Cet attrait des consommateurs pour des véhicules massifs n’est pas le fruit du hasard, estime l’association Résistance à l’agression publicitaire, dans un rapport publié ce mardi. «Le secteur automobile dépense environ 2,5 milliards par an en publicité dans les médias. Une pression sur les imaginaires qui perpétue des stéréotypes et une démesure automobile incompatibles avec la transition écologique», dénonce l’association. BMW en donne l’illustration en plein milieu du salon. L’un de ses SUV est présenté devant la photo envoutante d’un vaste espace montagneux, conjuguant idéal de liberté et grosse voiture.

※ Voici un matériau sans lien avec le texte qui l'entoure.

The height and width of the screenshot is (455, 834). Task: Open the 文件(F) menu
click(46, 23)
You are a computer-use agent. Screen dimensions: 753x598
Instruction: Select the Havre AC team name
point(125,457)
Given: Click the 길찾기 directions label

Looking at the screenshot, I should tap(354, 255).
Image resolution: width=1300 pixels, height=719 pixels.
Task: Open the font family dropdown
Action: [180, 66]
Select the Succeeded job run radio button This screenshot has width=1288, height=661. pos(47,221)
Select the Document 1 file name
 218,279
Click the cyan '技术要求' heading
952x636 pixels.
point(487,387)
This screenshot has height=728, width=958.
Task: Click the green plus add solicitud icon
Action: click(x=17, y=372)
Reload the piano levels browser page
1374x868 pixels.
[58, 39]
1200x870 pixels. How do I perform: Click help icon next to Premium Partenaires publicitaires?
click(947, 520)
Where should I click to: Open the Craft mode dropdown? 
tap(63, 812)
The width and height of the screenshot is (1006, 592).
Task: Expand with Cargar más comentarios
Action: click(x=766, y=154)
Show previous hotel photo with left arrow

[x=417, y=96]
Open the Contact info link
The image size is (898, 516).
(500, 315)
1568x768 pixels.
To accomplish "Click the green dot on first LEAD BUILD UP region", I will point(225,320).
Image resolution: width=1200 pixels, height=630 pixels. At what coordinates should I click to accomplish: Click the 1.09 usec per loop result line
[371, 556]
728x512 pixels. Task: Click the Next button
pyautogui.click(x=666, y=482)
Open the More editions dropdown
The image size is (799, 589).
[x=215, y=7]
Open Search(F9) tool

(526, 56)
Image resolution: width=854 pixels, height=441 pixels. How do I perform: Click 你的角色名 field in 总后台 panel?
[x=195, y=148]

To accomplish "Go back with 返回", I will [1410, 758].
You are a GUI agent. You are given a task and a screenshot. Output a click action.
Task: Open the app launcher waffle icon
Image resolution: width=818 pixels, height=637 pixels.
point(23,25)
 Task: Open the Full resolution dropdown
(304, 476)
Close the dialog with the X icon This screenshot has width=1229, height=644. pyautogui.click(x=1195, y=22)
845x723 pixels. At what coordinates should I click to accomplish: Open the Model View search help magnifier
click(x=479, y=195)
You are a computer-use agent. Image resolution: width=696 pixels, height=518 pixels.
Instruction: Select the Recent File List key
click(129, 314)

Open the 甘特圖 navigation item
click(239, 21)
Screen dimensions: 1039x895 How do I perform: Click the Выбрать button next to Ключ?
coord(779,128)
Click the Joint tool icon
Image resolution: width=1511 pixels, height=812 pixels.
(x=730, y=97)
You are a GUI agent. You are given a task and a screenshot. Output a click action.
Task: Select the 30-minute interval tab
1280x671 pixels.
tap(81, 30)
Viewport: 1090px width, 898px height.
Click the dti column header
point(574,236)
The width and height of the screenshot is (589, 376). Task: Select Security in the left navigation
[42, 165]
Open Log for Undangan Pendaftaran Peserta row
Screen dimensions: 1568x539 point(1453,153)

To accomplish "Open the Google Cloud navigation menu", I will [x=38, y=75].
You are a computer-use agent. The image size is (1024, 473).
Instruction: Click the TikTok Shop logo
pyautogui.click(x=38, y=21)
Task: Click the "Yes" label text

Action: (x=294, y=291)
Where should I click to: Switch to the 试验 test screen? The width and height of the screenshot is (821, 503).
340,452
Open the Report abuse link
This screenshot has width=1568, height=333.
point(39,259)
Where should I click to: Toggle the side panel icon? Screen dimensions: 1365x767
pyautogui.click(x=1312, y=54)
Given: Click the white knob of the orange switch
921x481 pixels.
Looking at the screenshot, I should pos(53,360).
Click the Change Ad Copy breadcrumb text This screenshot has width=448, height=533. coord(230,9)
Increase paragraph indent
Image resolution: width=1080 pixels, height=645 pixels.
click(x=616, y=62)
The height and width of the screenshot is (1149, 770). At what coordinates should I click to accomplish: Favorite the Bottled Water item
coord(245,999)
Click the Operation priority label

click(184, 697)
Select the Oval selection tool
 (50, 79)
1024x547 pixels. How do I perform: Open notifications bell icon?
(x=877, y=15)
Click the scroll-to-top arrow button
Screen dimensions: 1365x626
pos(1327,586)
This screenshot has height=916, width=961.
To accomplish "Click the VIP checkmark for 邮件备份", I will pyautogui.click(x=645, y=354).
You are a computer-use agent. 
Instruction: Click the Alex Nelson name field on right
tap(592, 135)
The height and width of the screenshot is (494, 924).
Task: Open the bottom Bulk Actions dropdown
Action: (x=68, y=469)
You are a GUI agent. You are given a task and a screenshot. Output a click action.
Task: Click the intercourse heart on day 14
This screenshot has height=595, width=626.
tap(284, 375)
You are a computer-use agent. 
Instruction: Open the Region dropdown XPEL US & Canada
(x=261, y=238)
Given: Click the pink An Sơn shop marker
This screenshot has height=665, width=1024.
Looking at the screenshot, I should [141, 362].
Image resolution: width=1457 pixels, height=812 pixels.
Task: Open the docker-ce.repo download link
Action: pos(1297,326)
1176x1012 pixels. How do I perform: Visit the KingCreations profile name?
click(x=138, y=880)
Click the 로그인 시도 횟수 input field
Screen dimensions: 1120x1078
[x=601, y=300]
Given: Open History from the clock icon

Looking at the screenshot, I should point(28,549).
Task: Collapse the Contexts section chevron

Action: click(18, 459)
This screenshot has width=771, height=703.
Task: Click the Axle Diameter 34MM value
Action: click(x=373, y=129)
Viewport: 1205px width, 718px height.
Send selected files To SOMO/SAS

Alors «faut-il encore écouter les constructeurs ?», s’interrogeaient le Réseau action climat, Transport & environment France et les syndicats CFDT et CGT de la métallurgie, le 9 octobre lors d’une conférence de presse commune. «Les personnes éloignées des transports publics veulent des voitures plus petites et surtout moins chères. Elles sont coincées dans le “système voiture”», analyse Thomas Uthayakumar, directeur du plaidoyer pour la Fondation pour la Nature et l’Homme. Les automobilistes sont également pris au piège de «la stratégie des constructeurs de fabriquer des voitures premium plus chères, plus massives et plus rentables», tance Jérôme Frignet, directeur des programmes de Greenpeace France. D’une même voix, ils appellent les constructeurs à produire, en France, «des petites voitures électriques à des prix accessibles». L’un des seuls moyens, selon eux, de lutter à la fois contre la précarité liée à la mobilité, les délocalisations et le réchauffement climatique.
Tout au fond du pavillon 5, un constructeur partage en partie cette vision. «Nous croyons à la micro-voiture. Une voiture de 500 kilos, avec deux places et un coffre, adaptée aux usages réels des gens et qui cohabite mieux avec les autres usagers de la route, vante Rémy Dumont, directeur pour la France de la marque suisse de minivoitures Microlino. Et, dans une vision idéale, on veut moins de voitures individuelles dans les rues». Mais à plus de 17 000 euros la micro-voiture, difficile d’imaginer à court terme une adoption en masse de ce type de véhicule. En attendant, la fête continue.